А если в дверь забарабанят, так в этакой ситуации нахлобучивай каску, вскидывай автомат и рявкай, как бравый клейстовский воин: «Входи, коль ты не дьявол!» И если там не дьявол, если там солдат, так начинай палить сталью и свинцом, и если там много солдат, то и ты соответственно выпали много свинца и стали и рявкай, как шиллевский[5] гусар: «Меня вам не сцапать, собаки подлые!» И еще считай выстрелы, думая при этом: «Последняя пуля — мне, ахтыдевчоночкамоячернобровая».
Но уж никак не кидайся под кровать. А я вот кинулся.
Мне бы, понятно, их, врагов этих, еще прежде изловить, а не здесь, у кровати, чуть южнее Коло, и отбросить бы мне их прежде еще, от Клодавы отбросить и для начала за Урал. Но к тому времени, когда я кинулся под кровать, я уже давно не следовал книжным правилам.
Мне бы врага отбросить, а я удрал; ведь враг стрелял в меня. Мне бы охватить всю картину в целом, а я воспринимал все с собственной точки зрения. Я заботился о своей шкуре, я прислушивался к своему желудку, разглядывал свои ноги, только потому, что они закоченели. А убил я того кашевара только потому, что иначе он убил бы меня. Я, своей, свои, меня. Я слишком хлопотал о себе и за хлопотами позабыл, что врагу место за Уралом, а мне не место под польской кроватью.

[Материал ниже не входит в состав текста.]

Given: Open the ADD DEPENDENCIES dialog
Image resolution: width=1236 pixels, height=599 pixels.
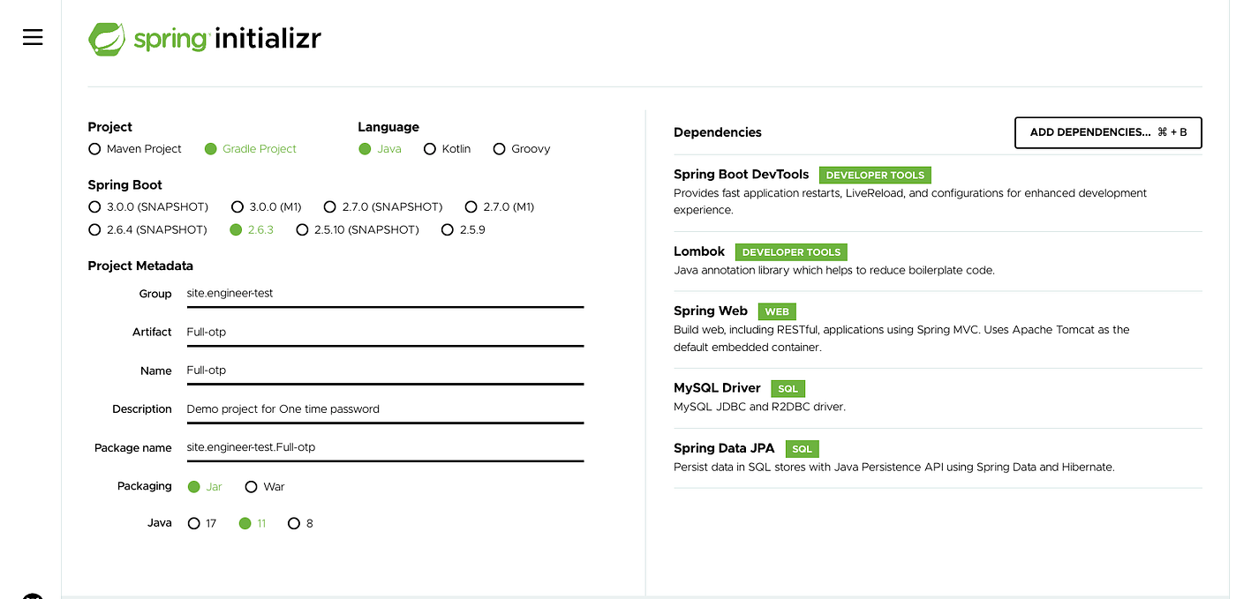Looking at the screenshot, I should (1108, 132).
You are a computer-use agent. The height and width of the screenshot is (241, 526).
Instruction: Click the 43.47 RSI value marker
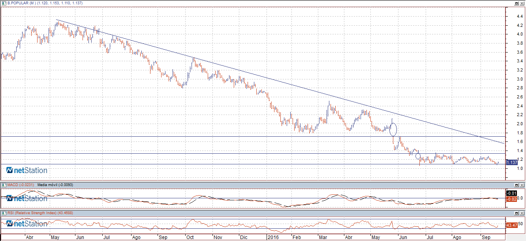point(511,225)
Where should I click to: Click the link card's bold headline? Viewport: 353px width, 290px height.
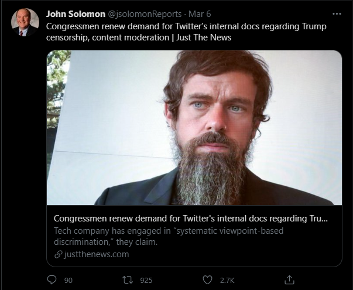pyautogui.click(x=190, y=219)
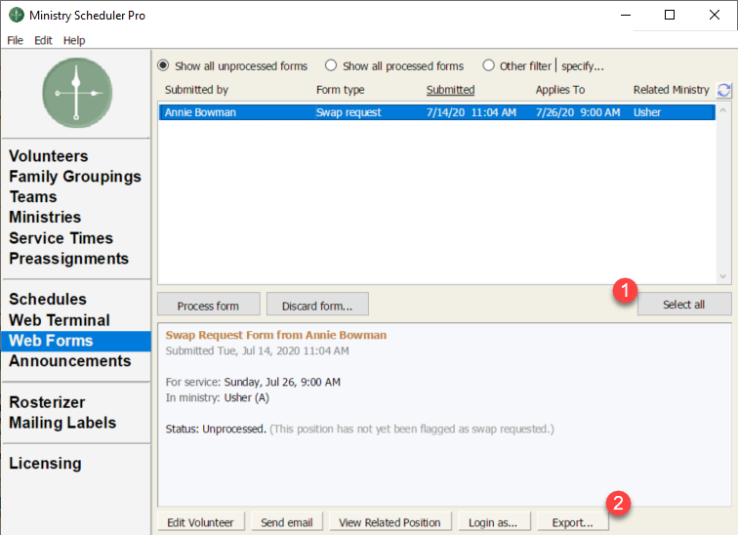The height and width of the screenshot is (535, 738).
Task: Open the Help menu
Action: (x=74, y=40)
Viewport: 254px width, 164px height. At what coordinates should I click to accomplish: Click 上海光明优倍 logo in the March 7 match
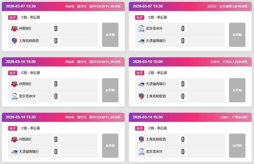coord(14,41)
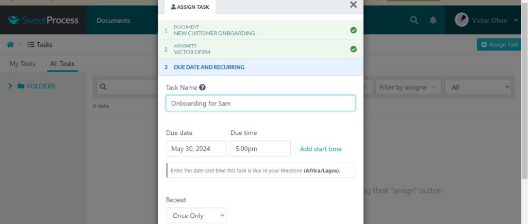Viewport: 528px width, 224px height.
Task: Click the home icon in breadcrumb
Action: [x=10, y=45]
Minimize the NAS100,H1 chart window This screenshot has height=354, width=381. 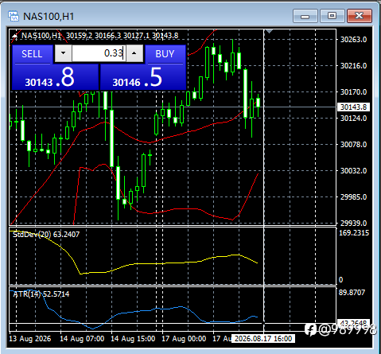(305, 16)
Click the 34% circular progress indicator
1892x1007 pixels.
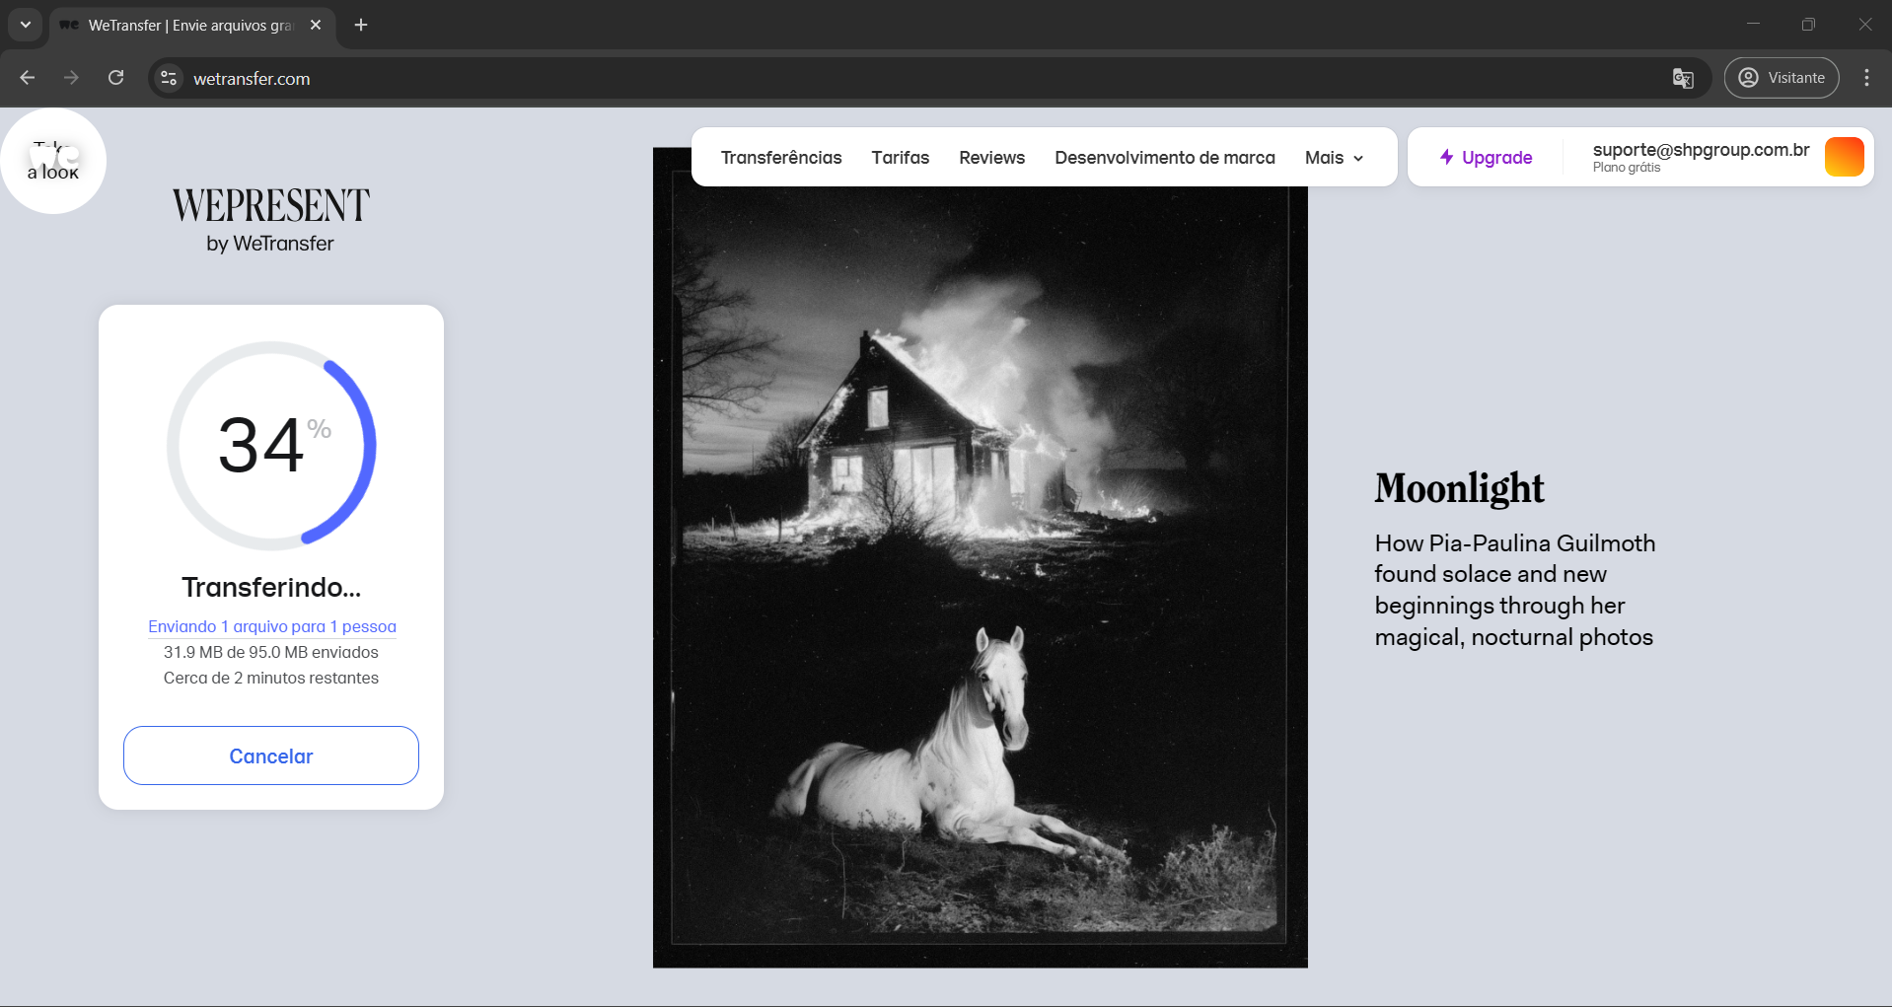[x=271, y=446]
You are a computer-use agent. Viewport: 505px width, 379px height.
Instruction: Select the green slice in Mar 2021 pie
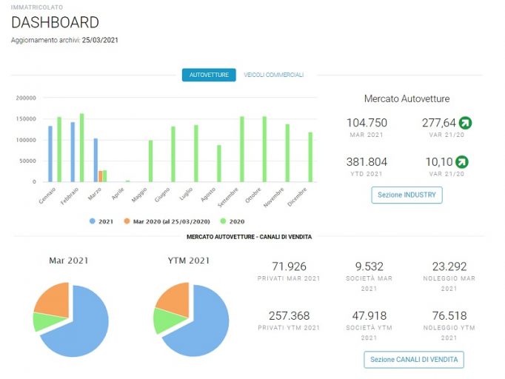pos(45,322)
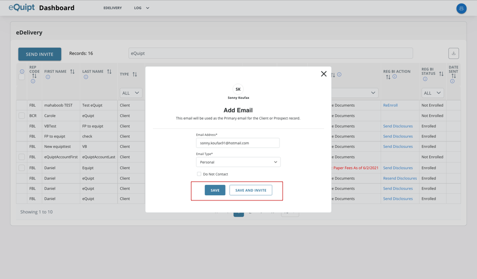
Task: Click the SAVE AND INVITE button
Action: click(250, 190)
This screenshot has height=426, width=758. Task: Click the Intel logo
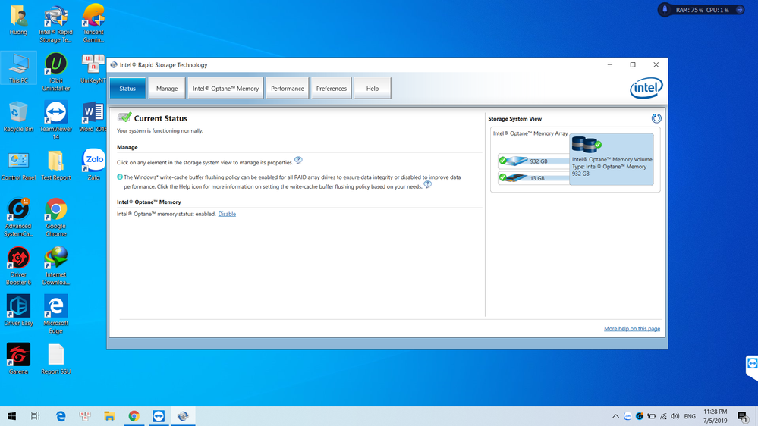click(x=646, y=89)
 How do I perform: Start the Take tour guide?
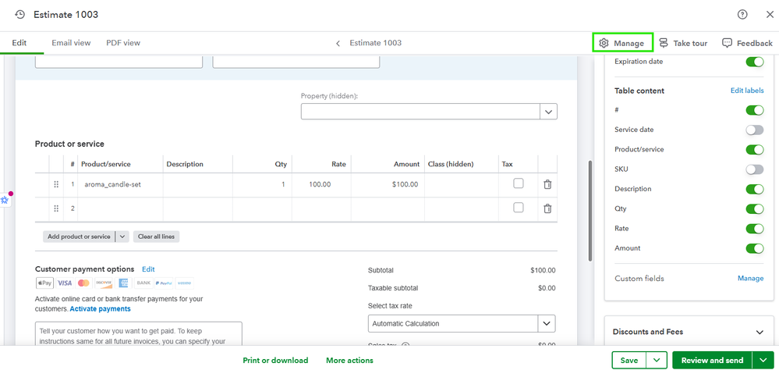(682, 43)
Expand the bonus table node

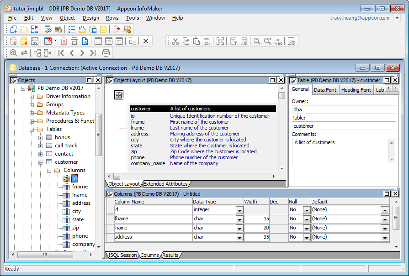(41, 137)
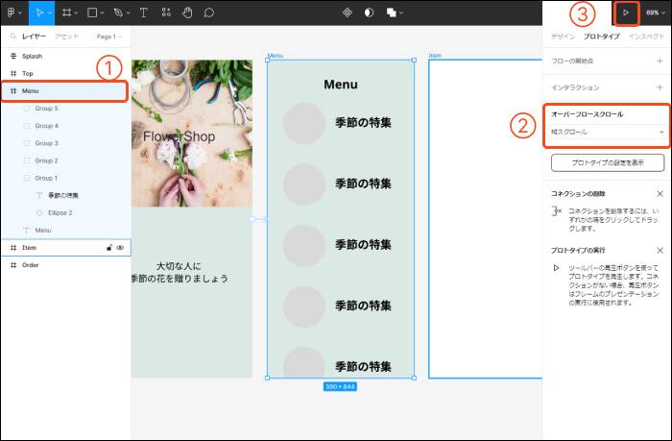The height and width of the screenshot is (441, 672).
Task: Select the Hand tool
Action: pyautogui.click(x=187, y=12)
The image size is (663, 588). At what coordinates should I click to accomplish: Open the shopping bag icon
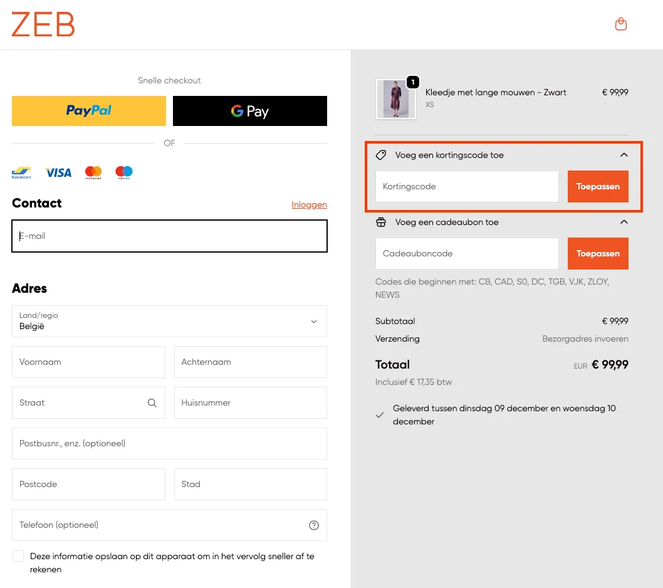(x=621, y=24)
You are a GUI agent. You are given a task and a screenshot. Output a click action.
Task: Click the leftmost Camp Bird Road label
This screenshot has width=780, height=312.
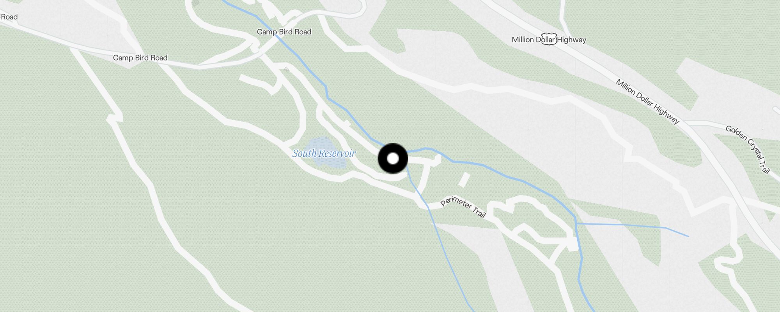[140, 58]
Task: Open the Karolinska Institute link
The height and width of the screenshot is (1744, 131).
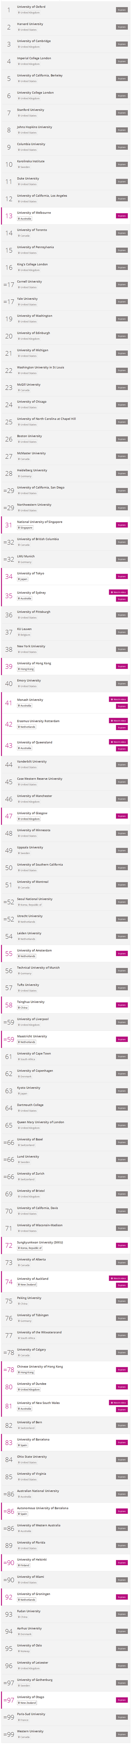Action: coord(30,161)
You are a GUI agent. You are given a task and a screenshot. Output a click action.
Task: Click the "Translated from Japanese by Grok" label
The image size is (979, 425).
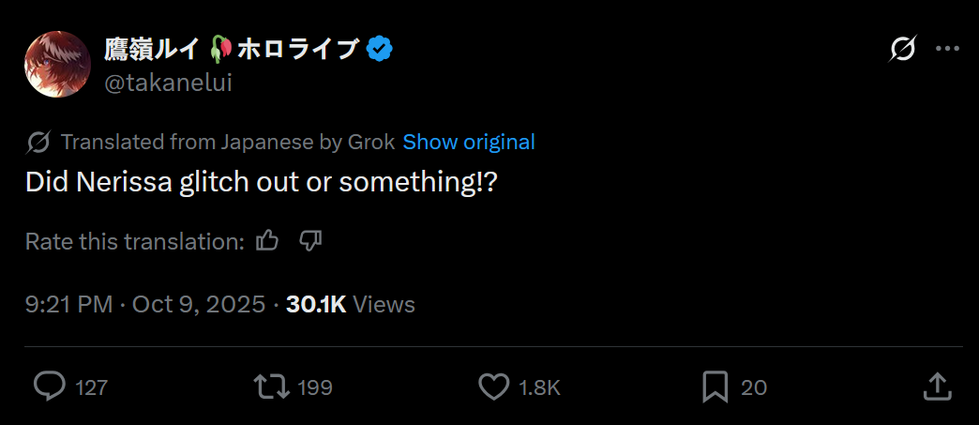tap(228, 143)
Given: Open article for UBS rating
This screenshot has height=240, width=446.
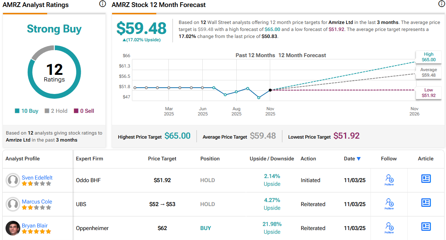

Однако я лежал там, вытянув вперед руки, прижав ладони к полу, слегка раздвинув ноги, рантами сапог касаясь пола. Глаза я не закрывал; хорошо помню, что в притушенном свете керосиновой лампы видел висящую надо мной пружину матраца; я помню пружину, и сало, и пыль в уголках рта, и пряжку, впившуюся в пах. И еще я помню, что очень хорошо все слышал. Хотя ухо, которое слышало лучше, левое, лежало на подворотничке, но я и другим очень, очень хорошо теперь слышал. Крестьянка кричала, она кричала без передышки, без передышки, и все по-польски; а когда я еще сидел за столом, то думал, что она немая. Крестьянин кричал в сторону двери, он кричал по-польски, а потом он что-то кричал мне под кровать, это он уже кричал по-немецки. Я чтоб вылезал, кричал он мне, ужасно, видимо, торопясь, а в дверь он кричал, думается мне, что я уже вылезаю, чтоб они чуточку подождали стрелять, он точно видит, что я уже вылез из-под кровати, и это он тоже кричал, ужасно торопясь.
Не стану утверждать, что я различал радостные нотки в его крике, а ведь причина для того была: я вот-вот уйду. Мужчина без всякого удовольствия видит мужчину у себя под кроватью. Мужчина без всякого удовольствия видит мужчину с автоматом у себя на пороге. Он меня впустил, без всякой радости, но убежденный в необходимости.
Я, надо думать, выглядел убедительно; за плечами ночь, детская бороденка в дерьме, а в руках немецкий автомат. Предназначен немецкий автомат для того, чтобы немецкий солдат автоматически палил по врагу. Очень легкий, он прост в обращении и надежен. Надежный солдат быстро начинает из него палить. А ненадежный солдат, у которого все правила вылетели из головы оттого, что ему не давали жрать не только вовремя, но вообще очень долго, такой солдат еще быстрее палит из немецкого автомата; и кто видит его на своем пороге в полночь, да еще в войну, тот знает: впускай его, и поскорей!